Para monitorizar as catástrofes naturais, Portugal e Espanha vão lançar uma constelação de satélites. Estes equipamentos são cada vez mais importantes numa altura em que o território ibérico sofre com o impacto das alterações climáticas, sejam os incêndios ou as cheias (ou chuvas fortes). Os satélites vão monitorizar e avaliar a dimensão dos acontecimentos para, assim, permitir a criação de estratégias de resposta no terreno.
A Constelação Atlântica terá como objetivo proteger a península ibérica. O projeto, que contará com 16 pequenos satélites (oito lançados por cada país), irá captar imagens a cada duas ou três horas.

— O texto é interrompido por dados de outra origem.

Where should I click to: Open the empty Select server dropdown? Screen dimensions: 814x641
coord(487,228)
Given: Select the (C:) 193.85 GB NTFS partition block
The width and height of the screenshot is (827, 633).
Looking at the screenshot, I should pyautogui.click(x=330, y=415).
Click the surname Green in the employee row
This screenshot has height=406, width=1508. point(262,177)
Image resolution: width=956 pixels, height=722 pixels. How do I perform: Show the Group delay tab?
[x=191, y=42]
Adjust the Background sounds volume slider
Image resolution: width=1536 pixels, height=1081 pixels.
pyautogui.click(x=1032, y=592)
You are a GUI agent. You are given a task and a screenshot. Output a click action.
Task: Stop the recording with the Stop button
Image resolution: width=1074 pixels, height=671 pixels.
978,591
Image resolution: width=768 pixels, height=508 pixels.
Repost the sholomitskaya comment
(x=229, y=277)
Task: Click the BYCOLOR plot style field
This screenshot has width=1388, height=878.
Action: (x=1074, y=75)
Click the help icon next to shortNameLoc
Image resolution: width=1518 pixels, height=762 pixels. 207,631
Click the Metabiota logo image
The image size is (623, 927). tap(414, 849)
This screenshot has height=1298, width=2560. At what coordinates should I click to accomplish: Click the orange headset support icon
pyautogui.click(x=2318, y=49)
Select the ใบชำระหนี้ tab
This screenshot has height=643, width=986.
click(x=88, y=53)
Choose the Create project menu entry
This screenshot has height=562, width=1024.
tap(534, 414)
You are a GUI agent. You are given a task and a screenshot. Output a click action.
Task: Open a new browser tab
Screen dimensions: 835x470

Estes satélites vão orbitar a menos de 700 quilómetros da Terra. Esta rede servirá de complemento ao programa de satélites europeus já ativos. O projeto ibérico — com a participação da GEOSAT do lado português e da Open Cosmos do lado espanhol — pretende conferir uma maior autonomia estratégica aos dois países.
O primeiro satélite deverá estar concluído até ao final deste ano, sendo que o lançamento está previsto para o primeiro semestre de 2027. Toda a frota estará operacional nos próximos anos. Atualmente, a referência na Europa para a gestão florestal e emergências é o programa Copernicus, que produz imagens do território ibérico apenas a cada dois ou três dias.